##### EXCERPTED RECORDS

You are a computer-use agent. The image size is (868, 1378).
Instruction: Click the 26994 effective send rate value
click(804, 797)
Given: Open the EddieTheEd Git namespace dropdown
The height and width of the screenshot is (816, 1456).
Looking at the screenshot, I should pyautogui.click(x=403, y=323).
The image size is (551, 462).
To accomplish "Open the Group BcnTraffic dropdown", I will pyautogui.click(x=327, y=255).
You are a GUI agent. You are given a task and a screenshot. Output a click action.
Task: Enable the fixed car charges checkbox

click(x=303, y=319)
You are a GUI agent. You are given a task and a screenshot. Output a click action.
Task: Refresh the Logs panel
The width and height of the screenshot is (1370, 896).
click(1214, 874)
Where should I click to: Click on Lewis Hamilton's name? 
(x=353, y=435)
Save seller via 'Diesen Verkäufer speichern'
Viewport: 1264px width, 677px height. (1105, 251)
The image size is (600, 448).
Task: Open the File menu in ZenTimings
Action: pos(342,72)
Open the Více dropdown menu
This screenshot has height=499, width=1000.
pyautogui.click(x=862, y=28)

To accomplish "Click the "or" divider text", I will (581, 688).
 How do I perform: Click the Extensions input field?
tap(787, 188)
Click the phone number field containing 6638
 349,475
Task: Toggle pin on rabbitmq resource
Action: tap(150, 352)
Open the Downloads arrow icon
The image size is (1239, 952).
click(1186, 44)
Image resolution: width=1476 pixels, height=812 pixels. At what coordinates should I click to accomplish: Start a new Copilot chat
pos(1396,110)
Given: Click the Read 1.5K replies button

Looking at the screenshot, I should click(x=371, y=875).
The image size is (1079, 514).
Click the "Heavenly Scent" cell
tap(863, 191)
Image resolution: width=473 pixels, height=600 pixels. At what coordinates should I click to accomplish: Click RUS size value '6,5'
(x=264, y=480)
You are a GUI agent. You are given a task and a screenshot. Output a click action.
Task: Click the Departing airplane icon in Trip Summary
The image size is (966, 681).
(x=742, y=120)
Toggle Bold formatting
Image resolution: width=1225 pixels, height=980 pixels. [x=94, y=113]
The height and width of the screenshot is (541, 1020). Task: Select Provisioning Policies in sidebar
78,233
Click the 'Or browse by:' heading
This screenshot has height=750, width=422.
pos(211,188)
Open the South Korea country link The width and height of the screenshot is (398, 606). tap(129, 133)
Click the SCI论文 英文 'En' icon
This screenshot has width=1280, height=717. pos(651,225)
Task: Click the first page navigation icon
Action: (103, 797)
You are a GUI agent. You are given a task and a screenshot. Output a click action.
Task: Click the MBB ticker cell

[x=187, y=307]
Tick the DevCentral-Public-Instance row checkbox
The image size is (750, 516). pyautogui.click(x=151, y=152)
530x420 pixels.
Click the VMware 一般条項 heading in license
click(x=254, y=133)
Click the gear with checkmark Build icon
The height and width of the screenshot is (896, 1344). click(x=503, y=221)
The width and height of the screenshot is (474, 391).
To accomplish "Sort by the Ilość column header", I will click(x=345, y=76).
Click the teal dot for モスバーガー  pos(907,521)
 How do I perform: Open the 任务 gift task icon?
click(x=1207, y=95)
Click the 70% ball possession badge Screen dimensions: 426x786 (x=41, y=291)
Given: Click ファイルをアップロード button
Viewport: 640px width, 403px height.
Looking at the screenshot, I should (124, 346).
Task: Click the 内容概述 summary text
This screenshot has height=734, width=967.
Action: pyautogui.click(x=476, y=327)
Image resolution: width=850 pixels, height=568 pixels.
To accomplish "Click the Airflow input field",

##########

**REQUIRED TASK**
Can you scale the material between the lines holding "Image resolution: width=473" and "(x=742, y=120)", inclusive, and give only those lines again, requests included and left as they are, with every click coordinate in the answers multiplied by 1.65 and rounded to a whole number, halves rounding up?

**THE ANSWER**
Image resolution: width=473 pixels, height=600 pixels. At what coordinates should I click to accomplish: Click RUS size value '6,5'
(x=436, y=792)
You are a GUI agent. You are given a task and a screenshot. Output a click action.
Task: Click the Departing airplane icon in Trip Summary
The image size is (966, 681).
(x=1224, y=198)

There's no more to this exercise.